The scientists sequenced mtDNA in individual oocytes: 80 eggs from 22 women aged ~20 to 42 years were analyzed and the results were compared with mtDNA from the blood and saliva of the same participants. They assessed heteroplasmy (the proportion of mutant copies of mtDNA) and the distribution of mutations across the genome to identify signs of selection - primarily a deficit in high-frequency mutations in functionally critical regions.

Key Results

• No age trend in oocytes. Unlike blood and saliva, where mtDNA mutation rates increased with age (by about a third), no increase was detected in human oocytes.
• Allele frequency selection. High-frequency mutations in oocytes are less common in functionally important mtDNA regions than expected by chance; low-frequency ones are more evenly distributed, a sign of purifying selection at work.
• Contrast with somatic tissues: In the blood/saliva of the same women, mutations increase with age, emphasizing that the reproductive line is protected by quality control mechanisms, unlike somatic cells.

Interpretation and clinical conclusions

The work reinforces the idea that there are biological barriers in the human female germline against the accumulation of dangerous mitochondrial variants, likely through a combination of a bottleneck, selective mitochondrial culling, and/or cellular selection of oocytes. In practical terms, this means that late maternal age does not in itself lead to an avalanche-like increase in mtDNA mutations in eggs. This does not eliminate age-related risks associated with chromosomal aneuploidies, etc., but it does reduce concerns specifically about mitochondrial mutations.

Authors' comments

• Key message: Unlike blood and saliva, mtDNA mutations do not accumulate with age in women’s oocytes; “mtDNA in human oocytes is protected from age-related mutation accumulation,” the authors emphasize. This is especially relevant as people “increasingly delay having children.”
• How exactly are they “protected”? In oocytes, high-frequency (≥1%) variants are significantly less common in coding regions, while low-frequency variants are more evenly distributed. The authors interpret this as frequency-dependent purifying selection that sweeps out potentially harmful mutations.
• Practical implications: Monitoring reduces concerns that later maternal age itself increases the risk of transmitting mitochondrial mutations to children (this does not negate other age-related risks, such as aneuploidies), and can be used in reproductive counseling.
• Limitations noted by the authors: The study included 80 single oocytes from 22 women aged 20–42 years; the sample and age range are limited, and expansion and independent validation are required.
• Context with previous data: The authors note consistency with primate models: in macaques, the increase in mutations in oocytes was observed only until ~9 years of age and then did not increase - indicating common germline defense mechanisms.
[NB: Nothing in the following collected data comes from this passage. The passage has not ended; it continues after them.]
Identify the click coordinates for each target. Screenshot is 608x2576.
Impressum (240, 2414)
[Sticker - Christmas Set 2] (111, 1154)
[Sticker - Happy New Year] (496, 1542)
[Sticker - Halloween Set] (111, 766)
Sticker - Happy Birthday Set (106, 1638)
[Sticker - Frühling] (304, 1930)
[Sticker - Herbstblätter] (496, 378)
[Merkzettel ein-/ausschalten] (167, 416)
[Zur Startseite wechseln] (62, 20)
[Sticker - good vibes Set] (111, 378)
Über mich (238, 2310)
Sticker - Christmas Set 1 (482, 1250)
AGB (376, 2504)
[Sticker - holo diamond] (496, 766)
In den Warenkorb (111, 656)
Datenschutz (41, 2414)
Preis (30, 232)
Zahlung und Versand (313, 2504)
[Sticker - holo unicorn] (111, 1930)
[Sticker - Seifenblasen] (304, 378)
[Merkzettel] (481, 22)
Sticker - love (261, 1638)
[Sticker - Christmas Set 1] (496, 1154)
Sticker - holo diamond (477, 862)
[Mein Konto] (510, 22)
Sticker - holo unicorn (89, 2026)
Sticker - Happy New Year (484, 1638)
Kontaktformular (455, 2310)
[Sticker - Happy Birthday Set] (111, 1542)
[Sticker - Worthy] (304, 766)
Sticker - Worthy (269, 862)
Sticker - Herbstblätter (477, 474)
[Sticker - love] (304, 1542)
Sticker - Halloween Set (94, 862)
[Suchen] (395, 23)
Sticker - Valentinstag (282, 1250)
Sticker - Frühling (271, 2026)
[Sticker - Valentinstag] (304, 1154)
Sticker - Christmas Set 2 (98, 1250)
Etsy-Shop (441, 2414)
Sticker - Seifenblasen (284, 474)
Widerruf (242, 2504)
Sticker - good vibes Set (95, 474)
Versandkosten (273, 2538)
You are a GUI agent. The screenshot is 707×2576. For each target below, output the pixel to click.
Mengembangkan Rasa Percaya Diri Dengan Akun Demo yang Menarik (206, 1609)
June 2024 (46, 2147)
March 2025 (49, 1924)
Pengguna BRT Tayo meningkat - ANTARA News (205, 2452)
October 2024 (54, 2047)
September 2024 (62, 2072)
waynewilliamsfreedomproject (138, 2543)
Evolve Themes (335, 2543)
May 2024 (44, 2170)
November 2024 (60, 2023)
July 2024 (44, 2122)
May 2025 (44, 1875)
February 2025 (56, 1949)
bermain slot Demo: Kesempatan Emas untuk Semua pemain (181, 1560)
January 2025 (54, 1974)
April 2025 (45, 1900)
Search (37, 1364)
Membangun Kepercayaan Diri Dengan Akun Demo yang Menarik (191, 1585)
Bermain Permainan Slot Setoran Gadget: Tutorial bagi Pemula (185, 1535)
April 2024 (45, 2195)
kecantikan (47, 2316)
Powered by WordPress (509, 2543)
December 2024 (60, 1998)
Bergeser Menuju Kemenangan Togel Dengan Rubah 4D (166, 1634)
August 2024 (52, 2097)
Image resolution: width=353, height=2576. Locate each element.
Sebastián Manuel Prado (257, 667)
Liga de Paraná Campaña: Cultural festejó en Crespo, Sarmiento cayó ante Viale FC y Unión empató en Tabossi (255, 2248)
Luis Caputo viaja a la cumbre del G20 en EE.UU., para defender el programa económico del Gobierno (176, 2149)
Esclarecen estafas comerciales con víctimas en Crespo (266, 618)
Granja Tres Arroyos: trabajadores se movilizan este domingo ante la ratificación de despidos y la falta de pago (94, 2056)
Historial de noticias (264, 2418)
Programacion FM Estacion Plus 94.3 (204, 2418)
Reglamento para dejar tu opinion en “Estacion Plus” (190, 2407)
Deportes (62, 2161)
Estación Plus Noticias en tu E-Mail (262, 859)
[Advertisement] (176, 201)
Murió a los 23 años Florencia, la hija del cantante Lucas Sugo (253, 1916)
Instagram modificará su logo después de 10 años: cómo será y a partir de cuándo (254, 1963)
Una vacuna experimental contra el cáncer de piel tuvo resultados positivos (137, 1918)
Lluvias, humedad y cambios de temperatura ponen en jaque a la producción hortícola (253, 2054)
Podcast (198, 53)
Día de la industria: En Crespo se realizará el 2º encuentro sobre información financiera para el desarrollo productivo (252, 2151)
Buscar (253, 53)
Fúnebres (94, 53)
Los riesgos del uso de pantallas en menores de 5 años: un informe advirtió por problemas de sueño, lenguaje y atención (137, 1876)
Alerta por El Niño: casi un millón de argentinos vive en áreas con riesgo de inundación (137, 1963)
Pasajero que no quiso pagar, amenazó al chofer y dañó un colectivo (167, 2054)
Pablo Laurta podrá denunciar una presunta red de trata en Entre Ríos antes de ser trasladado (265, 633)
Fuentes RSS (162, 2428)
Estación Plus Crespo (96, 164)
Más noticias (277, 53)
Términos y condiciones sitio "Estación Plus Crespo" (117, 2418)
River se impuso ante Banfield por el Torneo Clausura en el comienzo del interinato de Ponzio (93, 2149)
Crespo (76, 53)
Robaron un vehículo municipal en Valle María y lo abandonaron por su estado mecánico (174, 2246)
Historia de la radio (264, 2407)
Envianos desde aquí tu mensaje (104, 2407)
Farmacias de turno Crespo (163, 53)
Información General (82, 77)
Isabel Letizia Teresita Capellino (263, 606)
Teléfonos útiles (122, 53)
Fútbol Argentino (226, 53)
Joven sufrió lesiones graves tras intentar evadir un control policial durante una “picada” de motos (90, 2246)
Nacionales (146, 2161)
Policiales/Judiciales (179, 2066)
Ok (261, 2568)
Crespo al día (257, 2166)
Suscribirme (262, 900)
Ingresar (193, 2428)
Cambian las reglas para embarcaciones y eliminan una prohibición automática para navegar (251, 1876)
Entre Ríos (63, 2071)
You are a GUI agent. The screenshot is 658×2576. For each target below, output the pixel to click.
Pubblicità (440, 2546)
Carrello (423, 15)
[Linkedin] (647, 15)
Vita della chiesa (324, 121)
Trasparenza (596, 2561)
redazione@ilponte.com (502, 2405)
The authors emphasize that “mutations do not increase with age” specifically in oocytes and that the body actively prevents the fixation of potentially harmful variants — another argument in favor of the existence of evolutionarily developed mechanisms for protecting the germ line. They also note the contrast: in somatic tissues (blood, saliva), the mutation load increases with age, while in eggs it does not, which is important for understanding the risks of late pregnancy and the heritability of mitochondrial diseases.